In a preview of some upcoming provincial election rhetoric, Opposition Health Critic and Edmonton Centre MLA David Shepherd is claiming the NDP, if elected, would bring stability to the provincial public health-care system, and fund it properly to serve Albertans better.

“(Health care) is a problem we are facing across Canada,” stated Shepherd. “Jurisdictions around the world are facing real challenges that have been brought on by the pressures of the pandemic. And we have had some issues longstanding in the health-care system for some time which have been exacerbated by that. But we have (also) had a unique challenge here in Alberta with the kind of chaos brought on by the UCP government.”

In an interview last week, Shepherd took aim particularly at the Smith government’s Alberta Surgical Initiative, which is investing large amounts of public dollars into private health-care corporations to establish new day surgeries.

“It’s modelled on the failed Saskatchewan Surgical Initiative,” Shepherd stated. “Saskatchewan today has longer wait times than both Alberta and Ontario despite having pursued in the early 2010s a massive expansion of privately-provided, publicly-funded surgeries.

“We saw an initial reduction, but as soon as the government stopped subsidizing those surgeries, wait times shot back up.

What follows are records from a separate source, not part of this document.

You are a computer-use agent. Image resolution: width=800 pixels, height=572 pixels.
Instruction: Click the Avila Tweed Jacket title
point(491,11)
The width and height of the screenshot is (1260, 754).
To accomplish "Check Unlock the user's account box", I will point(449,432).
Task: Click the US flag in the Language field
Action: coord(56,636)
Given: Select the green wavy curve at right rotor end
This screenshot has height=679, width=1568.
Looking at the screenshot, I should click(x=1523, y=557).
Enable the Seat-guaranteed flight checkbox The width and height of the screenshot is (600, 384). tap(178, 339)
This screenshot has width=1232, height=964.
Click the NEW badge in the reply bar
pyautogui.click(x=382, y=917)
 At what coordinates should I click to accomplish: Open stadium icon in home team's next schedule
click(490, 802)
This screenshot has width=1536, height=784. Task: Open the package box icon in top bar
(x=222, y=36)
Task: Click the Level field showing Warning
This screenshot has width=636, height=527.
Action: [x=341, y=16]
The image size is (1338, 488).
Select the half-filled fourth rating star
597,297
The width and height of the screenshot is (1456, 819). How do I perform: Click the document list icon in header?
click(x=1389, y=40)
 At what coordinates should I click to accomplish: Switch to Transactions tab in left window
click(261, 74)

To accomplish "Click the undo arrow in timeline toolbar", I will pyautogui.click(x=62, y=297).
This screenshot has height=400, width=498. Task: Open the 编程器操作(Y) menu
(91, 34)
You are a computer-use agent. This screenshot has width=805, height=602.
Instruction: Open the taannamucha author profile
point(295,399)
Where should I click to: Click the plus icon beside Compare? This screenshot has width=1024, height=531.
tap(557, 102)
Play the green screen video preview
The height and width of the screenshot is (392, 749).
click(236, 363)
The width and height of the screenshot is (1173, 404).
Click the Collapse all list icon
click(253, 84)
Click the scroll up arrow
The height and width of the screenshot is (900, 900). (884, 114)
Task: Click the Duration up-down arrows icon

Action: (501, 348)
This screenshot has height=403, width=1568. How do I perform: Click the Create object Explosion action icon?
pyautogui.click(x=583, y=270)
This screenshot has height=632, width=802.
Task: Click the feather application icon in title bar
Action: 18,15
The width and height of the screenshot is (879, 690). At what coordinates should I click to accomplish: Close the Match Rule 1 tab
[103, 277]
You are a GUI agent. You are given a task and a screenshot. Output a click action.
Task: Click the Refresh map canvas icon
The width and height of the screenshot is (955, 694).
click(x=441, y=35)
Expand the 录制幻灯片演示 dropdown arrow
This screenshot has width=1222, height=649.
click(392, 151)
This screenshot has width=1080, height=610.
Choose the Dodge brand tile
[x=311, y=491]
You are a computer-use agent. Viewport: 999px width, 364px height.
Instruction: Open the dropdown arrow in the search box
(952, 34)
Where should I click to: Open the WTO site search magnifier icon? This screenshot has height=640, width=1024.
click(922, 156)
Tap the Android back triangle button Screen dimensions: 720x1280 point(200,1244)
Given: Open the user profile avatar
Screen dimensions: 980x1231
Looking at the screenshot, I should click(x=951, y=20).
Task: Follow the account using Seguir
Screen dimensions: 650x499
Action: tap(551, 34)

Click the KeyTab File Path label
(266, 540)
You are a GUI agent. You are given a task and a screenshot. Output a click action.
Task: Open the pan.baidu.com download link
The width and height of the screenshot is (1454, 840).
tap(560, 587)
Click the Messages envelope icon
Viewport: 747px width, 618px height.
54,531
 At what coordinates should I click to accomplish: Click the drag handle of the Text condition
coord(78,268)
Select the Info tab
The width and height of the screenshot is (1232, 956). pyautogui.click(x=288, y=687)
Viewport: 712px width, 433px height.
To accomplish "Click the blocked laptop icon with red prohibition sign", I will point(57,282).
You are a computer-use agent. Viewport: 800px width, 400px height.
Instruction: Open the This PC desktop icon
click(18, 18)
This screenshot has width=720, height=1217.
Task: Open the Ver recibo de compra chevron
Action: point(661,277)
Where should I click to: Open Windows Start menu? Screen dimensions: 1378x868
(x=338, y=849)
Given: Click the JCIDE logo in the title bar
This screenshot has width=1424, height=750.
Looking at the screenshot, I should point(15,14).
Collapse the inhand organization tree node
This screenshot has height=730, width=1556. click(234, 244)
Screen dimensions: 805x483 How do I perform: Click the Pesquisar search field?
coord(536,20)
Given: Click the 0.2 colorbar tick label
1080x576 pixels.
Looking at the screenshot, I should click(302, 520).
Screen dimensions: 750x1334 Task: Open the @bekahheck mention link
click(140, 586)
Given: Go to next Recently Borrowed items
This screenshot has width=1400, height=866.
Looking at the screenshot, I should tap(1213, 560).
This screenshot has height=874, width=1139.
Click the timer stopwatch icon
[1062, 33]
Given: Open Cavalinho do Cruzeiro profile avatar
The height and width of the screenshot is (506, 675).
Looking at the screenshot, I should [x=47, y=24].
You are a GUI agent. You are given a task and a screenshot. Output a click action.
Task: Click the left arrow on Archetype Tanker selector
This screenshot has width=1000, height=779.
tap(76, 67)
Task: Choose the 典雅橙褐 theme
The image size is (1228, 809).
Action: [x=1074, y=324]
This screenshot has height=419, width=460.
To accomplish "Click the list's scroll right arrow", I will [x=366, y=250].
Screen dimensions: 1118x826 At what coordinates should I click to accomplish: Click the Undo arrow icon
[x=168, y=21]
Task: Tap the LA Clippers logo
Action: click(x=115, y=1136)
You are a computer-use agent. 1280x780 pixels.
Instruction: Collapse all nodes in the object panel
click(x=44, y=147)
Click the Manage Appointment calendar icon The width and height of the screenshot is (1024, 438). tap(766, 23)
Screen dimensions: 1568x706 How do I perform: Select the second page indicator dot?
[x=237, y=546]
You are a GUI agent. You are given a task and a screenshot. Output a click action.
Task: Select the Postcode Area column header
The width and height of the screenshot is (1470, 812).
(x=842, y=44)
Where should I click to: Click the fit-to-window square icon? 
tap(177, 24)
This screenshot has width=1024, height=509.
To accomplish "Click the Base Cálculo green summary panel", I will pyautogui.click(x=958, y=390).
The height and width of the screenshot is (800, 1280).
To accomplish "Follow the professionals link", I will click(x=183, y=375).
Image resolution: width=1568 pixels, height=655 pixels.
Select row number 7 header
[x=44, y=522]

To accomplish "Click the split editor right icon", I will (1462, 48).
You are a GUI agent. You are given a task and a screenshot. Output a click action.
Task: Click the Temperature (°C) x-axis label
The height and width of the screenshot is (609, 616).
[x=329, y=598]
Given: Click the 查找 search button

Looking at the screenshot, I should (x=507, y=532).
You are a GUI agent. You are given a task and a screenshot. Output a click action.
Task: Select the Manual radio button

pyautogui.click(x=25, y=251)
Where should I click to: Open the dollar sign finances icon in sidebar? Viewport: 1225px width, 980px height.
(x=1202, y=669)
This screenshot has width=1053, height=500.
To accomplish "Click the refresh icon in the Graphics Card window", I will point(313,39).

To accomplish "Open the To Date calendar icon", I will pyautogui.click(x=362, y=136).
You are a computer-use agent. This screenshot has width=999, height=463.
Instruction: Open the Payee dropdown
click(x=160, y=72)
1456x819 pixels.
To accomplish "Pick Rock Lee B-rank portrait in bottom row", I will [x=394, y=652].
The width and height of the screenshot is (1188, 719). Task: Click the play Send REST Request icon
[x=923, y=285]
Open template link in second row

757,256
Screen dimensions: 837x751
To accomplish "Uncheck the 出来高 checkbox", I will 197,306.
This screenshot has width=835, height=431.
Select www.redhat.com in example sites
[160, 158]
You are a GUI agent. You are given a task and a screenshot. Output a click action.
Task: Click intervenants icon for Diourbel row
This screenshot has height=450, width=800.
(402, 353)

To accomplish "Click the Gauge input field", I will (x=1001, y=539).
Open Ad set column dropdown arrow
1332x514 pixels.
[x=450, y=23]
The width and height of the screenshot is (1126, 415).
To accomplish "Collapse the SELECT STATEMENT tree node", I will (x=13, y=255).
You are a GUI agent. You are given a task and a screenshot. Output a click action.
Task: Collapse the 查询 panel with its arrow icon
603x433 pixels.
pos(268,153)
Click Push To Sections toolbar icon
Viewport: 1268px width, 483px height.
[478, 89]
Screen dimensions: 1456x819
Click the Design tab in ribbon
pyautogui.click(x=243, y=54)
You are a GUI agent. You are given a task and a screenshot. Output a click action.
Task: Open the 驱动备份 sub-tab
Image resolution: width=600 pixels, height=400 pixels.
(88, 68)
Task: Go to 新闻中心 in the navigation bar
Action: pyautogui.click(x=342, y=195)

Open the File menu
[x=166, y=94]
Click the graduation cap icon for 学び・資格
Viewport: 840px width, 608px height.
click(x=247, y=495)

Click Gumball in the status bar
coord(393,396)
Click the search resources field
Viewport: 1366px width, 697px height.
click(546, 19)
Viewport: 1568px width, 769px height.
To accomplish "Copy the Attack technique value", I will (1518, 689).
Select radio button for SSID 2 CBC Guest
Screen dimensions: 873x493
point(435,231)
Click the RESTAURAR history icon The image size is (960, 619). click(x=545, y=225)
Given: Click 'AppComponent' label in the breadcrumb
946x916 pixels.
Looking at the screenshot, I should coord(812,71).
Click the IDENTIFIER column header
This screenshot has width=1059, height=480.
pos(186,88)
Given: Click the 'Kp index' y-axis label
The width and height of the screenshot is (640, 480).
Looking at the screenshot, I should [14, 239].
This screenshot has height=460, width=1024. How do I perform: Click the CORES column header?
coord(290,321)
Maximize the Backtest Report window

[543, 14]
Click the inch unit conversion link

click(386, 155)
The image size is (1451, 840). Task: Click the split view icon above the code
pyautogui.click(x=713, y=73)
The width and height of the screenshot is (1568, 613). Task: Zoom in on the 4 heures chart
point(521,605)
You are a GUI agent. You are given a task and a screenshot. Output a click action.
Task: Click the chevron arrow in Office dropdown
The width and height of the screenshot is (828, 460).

So now in Alberta, we have the UCP following the same failed model.”

Shepherd acknowledged that backlogs for surgeries are a major problem in Alberta.

“There is no question additional investment needs to be made on a significant level in order for us to be able to catch up on those backlogs,” he said. “The question is where should those investments be made?”

Shepherd said the NDP is also in favour of establishing more day surgeries in Alberta to help alleviate some of that surgical backlog, but sees no reason why the UCP should be giving public dollars to subsidize private corporations to do those surgeries.

“The idea is that you have a stand-alone surgical centre where you do low-acuity surgeries, so surgeries that are less complex where people don’t require a stay in hospital,” Shepherd explained. “Therefore you don’t have all the extra services and supports you would have in hospital is an effective model. It is cheaper, it is faster, and it is more efficient– and there is no reason it can’t be built and operated within the public system.”

Shepherd was asked why it mattered who was funded to do such surgeries as long as the bill doesn’t come to patients and people can get their surgeries done faster?

The Edmonton MLA acknowledged there was a frustration among Albertans about the state of their health-care system, and in particular because of wait times for surgeries, but said the reason the system is failing some Albertans is because 40 years of conservative governments, in his opinion, have failed the system.

“What we have here is conservative governments who underfunded surgeries for years,” he stated. “That was their choice. They experimented with private clinics that failed and cost the taxpayer more.”

Shepherd said the NDP was still in the process of putting together its election platform on health-care as they head into this spring’s provincial election. But he promised if they win, the party would properly fund public health care again, strive for a civil and collaborative relationship with doctors, nurses and other health-care providers, and restore stability in health care after years of COVID-induced chaos.